Over the years — as a memory aid, and drawing on the Oxford study and many others — I've started referring to them in this way:

Giving a hug. Solving a mystery. Telling a story.

Giving a hug. By that I mean empathy, collaboration, communication and leadership skills.

Solving a mystery. A computer program can investigate any question. But you need a person to actually generate a question. Curiosity, the starting point for innovation. Sometimes scientists call this "problem finding."

Telling a story. Finding what's relevant in a sea of data. Applying values, ethics or morals to a situation. And the creative application of aesthetic principles.

(A fourth item belongs on this list: "Making a sandwich" or "Folding laundry," which stands for embodied intelligence: the ability to coordinate actions in space.
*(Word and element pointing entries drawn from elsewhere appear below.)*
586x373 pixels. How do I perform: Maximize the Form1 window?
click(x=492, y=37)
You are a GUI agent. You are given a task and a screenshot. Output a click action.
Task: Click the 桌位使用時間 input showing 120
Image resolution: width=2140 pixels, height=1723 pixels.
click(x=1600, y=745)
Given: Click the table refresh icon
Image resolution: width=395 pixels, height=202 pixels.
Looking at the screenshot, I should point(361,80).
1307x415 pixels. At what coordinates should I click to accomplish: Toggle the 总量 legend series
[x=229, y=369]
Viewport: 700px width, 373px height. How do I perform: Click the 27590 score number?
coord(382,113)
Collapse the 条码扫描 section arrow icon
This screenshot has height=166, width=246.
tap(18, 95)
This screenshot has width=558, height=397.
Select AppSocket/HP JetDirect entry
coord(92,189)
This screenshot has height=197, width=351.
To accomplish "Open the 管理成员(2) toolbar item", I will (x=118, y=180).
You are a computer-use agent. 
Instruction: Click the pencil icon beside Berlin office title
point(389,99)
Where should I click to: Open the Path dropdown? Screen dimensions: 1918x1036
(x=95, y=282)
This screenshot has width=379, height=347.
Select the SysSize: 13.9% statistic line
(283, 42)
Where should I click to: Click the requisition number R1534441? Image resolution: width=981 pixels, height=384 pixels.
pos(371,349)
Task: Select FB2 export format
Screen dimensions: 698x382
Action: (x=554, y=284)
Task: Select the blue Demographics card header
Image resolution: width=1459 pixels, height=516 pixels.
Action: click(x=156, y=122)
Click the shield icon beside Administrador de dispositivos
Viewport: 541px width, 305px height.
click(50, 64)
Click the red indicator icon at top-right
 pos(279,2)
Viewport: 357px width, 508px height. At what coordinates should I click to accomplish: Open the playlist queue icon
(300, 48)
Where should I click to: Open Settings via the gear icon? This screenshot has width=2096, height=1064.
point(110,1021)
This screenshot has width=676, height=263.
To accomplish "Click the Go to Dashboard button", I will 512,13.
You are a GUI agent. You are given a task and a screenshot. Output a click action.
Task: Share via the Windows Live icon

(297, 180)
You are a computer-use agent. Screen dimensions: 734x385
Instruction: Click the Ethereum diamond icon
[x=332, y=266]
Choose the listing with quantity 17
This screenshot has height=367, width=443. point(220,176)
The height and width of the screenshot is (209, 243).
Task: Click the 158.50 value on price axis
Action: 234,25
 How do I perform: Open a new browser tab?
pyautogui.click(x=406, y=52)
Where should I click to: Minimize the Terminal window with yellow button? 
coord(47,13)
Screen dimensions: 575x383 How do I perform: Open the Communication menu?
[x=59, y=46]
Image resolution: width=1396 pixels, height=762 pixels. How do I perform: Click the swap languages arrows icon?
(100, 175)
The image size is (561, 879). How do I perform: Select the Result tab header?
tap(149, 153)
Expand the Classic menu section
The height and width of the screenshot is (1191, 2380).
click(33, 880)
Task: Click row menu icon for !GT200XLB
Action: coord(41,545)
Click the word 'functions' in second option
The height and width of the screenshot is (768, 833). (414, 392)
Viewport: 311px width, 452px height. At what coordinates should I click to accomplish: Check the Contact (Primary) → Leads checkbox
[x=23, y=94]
But for whatever reason, those jobs, in our economy, don't tend to pay as well).

Rebecca Winthrop directs the Center for Universal Education at the Brookings Institution. Over the past four years she convened a global task force with representatives of 100 countries to think through the question: "What are the skills every kid in the world needs?"

Earlier this year they released a report titled Skills For A Changing World.

It notes that researchers like David Autor at MIT have documented a pattern in countries around the world. Jobs that require routine interactions — processing a mortgage application, say — are being automated. Jobs that require nonroutine interpersonal and analytical interactions — producing a personalized financial plan for a client, say — are on the rise.

The focus, therefore, should be on a "breadth of skills." Academics are necessary, but not sufficient. The list includes such things as teamwork, critical thinking, communication, persistence and creativity.

"Kids need to be adaptable, work with others, and have a thirst for learning if they're going to be lifelong learners," says Winthrop. Adaptability is required to keep up with the increasing pace of change. Ease in working with others is important in a world that's increasingly interconnected, and where diverse skill sets are required for all sorts of tasks, from launching a business to cleaning up a river.

And lifelong learning is necessary to thrive in a new economy with demands that change all the time.

In the Andes Mountains in South America, NPR Ed visited one of the models considered most promising for this kind of teaching. For the past 40 years, Escuela Nueva schools have been spreading a democratic, progressive method of education in rural Colombia.

The program is infused with the arts and social responsibility and designed to cultivate convivencia, translated as "the art of living together."

We talked with Vicky Colbert, Escuela Nueva's founder. "It's like the story of Cinderella," she told us. "You start with the poorest of the poor, and then at the end you say, 'Oh, my God, this is cutting-edge pedagogy!' Everybody is talking about it!"

Rebecca Winthrop points out that, in her years of working on these issues, it has been leaders in the developing world who are most adamant that every child needs access to this sophisticated breadth of learning opportunities.

"The people who said, 'No way, we have way more ambitions for our kids than just learning how to read,' were the people from South Asia and Africa and Latin America," she says. "They said, in the 21st century we want our kids to be able to do it all and it's only fair. We don't want to be behind forever."